(Dataset begins)

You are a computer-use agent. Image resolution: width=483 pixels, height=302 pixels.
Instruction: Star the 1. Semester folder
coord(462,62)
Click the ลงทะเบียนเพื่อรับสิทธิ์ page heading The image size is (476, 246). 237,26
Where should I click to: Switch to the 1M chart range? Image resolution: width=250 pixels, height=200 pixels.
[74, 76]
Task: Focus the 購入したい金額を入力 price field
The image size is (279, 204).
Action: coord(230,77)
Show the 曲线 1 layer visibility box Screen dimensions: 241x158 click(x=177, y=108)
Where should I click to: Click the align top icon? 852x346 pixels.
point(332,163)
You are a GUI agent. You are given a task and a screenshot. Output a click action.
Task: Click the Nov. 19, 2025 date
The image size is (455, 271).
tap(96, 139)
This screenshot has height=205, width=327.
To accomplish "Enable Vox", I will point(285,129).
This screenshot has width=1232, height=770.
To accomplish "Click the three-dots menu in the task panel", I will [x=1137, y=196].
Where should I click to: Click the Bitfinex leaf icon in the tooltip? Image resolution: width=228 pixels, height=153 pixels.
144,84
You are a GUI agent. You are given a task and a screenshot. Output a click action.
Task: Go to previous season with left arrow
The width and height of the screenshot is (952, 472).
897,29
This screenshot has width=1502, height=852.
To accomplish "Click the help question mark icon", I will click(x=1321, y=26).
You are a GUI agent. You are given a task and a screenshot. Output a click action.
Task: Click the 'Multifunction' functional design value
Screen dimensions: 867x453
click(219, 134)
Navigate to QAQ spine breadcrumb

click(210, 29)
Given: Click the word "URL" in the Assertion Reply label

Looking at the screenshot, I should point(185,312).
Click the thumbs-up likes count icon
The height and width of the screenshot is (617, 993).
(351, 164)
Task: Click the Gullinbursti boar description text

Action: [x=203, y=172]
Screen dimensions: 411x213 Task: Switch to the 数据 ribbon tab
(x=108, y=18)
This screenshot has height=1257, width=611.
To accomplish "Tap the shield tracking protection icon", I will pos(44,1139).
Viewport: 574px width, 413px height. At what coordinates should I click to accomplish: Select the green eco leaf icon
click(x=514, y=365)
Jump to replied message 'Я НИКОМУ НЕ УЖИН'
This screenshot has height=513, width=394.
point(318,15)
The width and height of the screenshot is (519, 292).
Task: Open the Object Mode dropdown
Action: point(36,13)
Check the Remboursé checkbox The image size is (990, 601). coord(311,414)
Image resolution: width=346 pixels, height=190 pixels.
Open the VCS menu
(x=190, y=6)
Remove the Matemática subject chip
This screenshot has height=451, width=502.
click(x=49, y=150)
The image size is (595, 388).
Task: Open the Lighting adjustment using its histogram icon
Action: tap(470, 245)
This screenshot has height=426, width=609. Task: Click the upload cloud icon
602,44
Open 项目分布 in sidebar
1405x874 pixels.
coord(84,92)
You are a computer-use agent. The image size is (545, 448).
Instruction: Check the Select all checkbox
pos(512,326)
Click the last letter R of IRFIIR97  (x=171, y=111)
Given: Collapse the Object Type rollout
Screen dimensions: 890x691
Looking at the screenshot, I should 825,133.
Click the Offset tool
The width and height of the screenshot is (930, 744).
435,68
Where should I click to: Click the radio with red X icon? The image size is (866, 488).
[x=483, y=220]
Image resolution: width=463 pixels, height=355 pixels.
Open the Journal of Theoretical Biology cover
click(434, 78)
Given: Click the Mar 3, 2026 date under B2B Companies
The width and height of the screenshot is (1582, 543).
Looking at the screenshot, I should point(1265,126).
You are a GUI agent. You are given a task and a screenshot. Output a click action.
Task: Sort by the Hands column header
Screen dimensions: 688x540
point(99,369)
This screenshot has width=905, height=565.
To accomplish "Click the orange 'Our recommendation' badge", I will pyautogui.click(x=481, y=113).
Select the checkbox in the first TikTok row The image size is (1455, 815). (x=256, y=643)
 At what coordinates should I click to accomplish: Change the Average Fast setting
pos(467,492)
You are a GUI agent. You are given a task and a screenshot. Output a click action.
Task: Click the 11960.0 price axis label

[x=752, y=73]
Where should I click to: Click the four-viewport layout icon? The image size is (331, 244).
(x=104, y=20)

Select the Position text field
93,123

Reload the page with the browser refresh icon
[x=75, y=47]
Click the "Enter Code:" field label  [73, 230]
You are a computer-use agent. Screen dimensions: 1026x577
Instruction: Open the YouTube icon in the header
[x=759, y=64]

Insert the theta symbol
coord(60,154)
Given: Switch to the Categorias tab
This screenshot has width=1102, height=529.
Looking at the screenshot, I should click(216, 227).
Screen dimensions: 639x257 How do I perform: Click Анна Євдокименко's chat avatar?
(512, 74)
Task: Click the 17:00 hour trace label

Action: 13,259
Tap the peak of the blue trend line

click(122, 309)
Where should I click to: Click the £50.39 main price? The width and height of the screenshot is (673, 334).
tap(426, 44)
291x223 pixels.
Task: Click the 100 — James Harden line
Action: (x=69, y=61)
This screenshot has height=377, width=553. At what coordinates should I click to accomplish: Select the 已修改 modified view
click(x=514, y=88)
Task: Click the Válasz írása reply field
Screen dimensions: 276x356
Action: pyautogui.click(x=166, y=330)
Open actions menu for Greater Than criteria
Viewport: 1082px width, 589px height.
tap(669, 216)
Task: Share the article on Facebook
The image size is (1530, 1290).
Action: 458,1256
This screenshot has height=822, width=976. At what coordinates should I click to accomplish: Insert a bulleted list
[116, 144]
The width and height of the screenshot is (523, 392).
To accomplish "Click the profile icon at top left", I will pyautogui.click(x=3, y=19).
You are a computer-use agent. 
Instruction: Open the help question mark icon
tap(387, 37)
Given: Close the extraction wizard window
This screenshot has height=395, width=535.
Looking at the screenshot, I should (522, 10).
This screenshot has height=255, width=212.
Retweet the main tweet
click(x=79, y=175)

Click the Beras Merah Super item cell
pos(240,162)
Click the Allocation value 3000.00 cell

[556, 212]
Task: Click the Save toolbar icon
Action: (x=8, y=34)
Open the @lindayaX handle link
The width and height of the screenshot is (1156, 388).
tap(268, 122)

(Dataset ends)

## Task directions
Restate each entry exactly, skipping none.

## Answer to this problem
You are a computer-use agent. Image resolution: width=483 pixels, height=302 pixels.
Instruction: Star the 1. Semester folder
coord(462,62)
Click the ลงทะเบียนเพื่อรับสิทธิ์ page heading The image size is (476, 246). 237,26
Where should I click to: Switch to the 1M chart range? Image resolution: width=250 pixels, height=200 pixels.
[74, 76]
Task: Focus the 購入したい金額を入力 price field
The image size is (279, 204).
Action: coord(230,77)
Show the 曲线 1 layer visibility box Screen dimensions: 241x158 click(x=177, y=108)
Where should I click to: Click the align top icon? 852x346 pixels.
point(332,163)
You are a GUI agent. You are given a task and a screenshot. Output a click action.
Task: Click the Nov. 19, 2025 date
The image size is (455, 271).
tap(96, 139)
This screenshot has height=205, width=327.
To accomplish "Enable Vox", I will point(285,129).
This screenshot has width=1232, height=770.
To accomplish "Click the three-dots menu in the task panel", I will [x=1137, y=196].
Where should I click to: Click the Bitfinex leaf icon in the tooltip? Image resolution: width=228 pixels, height=153 pixels.
144,84
You are a GUI agent. You are given a task and a screenshot. Output a click action.
Task: Go to previous season with left arrow
The width and height of the screenshot is (952, 472).
897,29
This screenshot has width=1502, height=852.
To accomplish "Click the help question mark icon", I will click(x=1321, y=26).
You are a GUI agent. You are given a task and a screenshot. Output a click action.
Task: Click the 'Multifunction' functional design value
Screen dimensions: 867x453
click(219, 134)
Navigate to QAQ spine breadcrumb

click(210, 29)
Given: Click the word "URL" in the Assertion Reply label

Looking at the screenshot, I should point(185,312).
Click the thumbs-up likes count icon
The height and width of the screenshot is (617, 993).
(351, 164)
Task: Click the Gullinbursti boar description text

Action: [x=203, y=172]
Screen dimensions: 411x213 Task: Switch to the 数据 ribbon tab
(x=108, y=18)
This screenshot has height=1257, width=611.
To accomplish "Tap the shield tracking protection icon", I will pos(44,1139).
Viewport: 574px width, 413px height. At what coordinates should I click to accomplish: Select the green eco leaf icon
click(x=514, y=365)
Jump to replied message 'Я НИКОМУ НЕ УЖИН'
This screenshot has height=513, width=394.
point(318,15)
The width and height of the screenshot is (519, 292).
Task: Open the Object Mode dropdown
Action: point(36,13)
Check the Remboursé checkbox The image size is (990, 601). coord(311,414)
Image resolution: width=346 pixels, height=190 pixels.
Open the VCS menu
(x=190, y=6)
Remove the Matemática subject chip
This screenshot has height=451, width=502.
click(x=49, y=150)
The image size is (595, 388).
Task: Open the Lighting adjustment using its histogram icon
Action: tap(470, 245)
This screenshot has height=426, width=609. Task: Click the upload cloud icon
602,44
Open 项目分布 in sidebar
1405x874 pixels.
coord(84,92)
You are a computer-use agent. The image size is (545, 448).
Instruction: Check the Select all checkbox
pos(512,326)
Click the last letter R of IRFIIR97  (x=171, y=111)
Given: Collapse the Object Type rollout
Screen dimensions: 890x691
Looking at the screenshot, I should 825,133.
Click the Offset tool
The width and height of the screenshot is (930, 744).
435,68
Where should I click to: Click the radio with red X icon? The image size is (866, 488).
[x=483, y=220]
Image resolution: width=463 pixels, height=355 pixels.
Open the Journal of Theoretical Biology cover
click(434, 78)
Given: Click the Mar 3, 2026 date under B2B Companies
The width and height of the screenshot is (1582, 543).
Looking at the screenshot, I should point(1265,126).
You are a GUI agent. You are given a task and a screenshot. Output a click action.
Task: Sort by the Hands column header
Screen dimensions: 688x540
point(99,369)
This screenshot has width=905, height=565.
To accomplish "Click the orange 'Our recommendation' badge", I will pyautogui.click(x=481, y=113).
Select the checkbox in the first TikTok row The image size is (1455, 815). (x=256, y=643)
 At what coordinates should I click to accomplish: Change the Average Fast setting
pos(467,492)
You are a GUI agent. You are given a task and a screenshot. Output a click action.
Task: Click the 11960.0 price axis label

[x=752, y=73]
Where should I click to: Click the four-viewport layout icon? The image size is (331, 244).
(x=104, y=20)

Select the Position text field
93,123

Reload the page with the browser refresh icon
[x=75, y=47]
Click the "Enter Code:" field label  [73, 230]
You are a computer-use agent. Screen dimensions: 1026x577
Instruction: Open the YouTube icon in the header
[x=759, y=64]

Insert the theta symbol
coord(60,154)
Given: Switch to the Categorias tab
This screenshot has width=1102, height=529.
Looking at the screenshot, I should click(216, 227).
Screen dimensions: 639x257 How do I perform: Click Анна Євдокименко's chat avatar?
(512, 74)
Task: Click the 17:00 hour trace label

Action: 13,259
Tap the peak of the blue trend line

click(122, 309)
Where should I click to: Click the £50.39 main price? The width and height of the screenshot is (673, 334).
tap(426, 44)
291x223 pixels.
Task: Click the 100 — James Harden line
Action: (x=69, y=61)
This screenshot has height=377, width=553. At what coordinates should I click to accomplish: Select the 已修改 modified view
click(x=514, y=88)
Task: Click the Válasz írása reply field
Screen dimensions: 276x356
Action: pyautogui.click(x=166, y=330)
Open actions menu for Greater Than criteria
Viewport: 1082px width, 589px height.
tap(669, 216)
Task: Share the article on Facebook
The image size is (1530, 1290).
Action: 458,1256
This screenshot has height=822, width=976. At what coordinates should I click to accomplish: Insert a bulleted list
[116, 144]
The width and height of the screenshot is (523, 392).
To accomplish "Click the profile icon at top left", I will pyautogui.click(x=3, y=19).
You are a computer-use agent. 
Instruction: Open the help question mark icon
tap(387, 37)
Given: Close the extraction wizard window
This screenshot has height=395, width=535.
Looking at the screenshot, I should (522, 10).
This screenshot has height=255, width=212.
Retweet the main tweet
click(x=79, y=175)

Click the Beras Merah Super item cell
pos(240,162)
Click the Allocation value 3000.00 cell

[556, 212]
Task: Click the Save toolbar icon
Action: (x=8, y=34)
Open the @lindayaX handle link
The width and height of the screenshot is (1156, 388).
tap(268, 122)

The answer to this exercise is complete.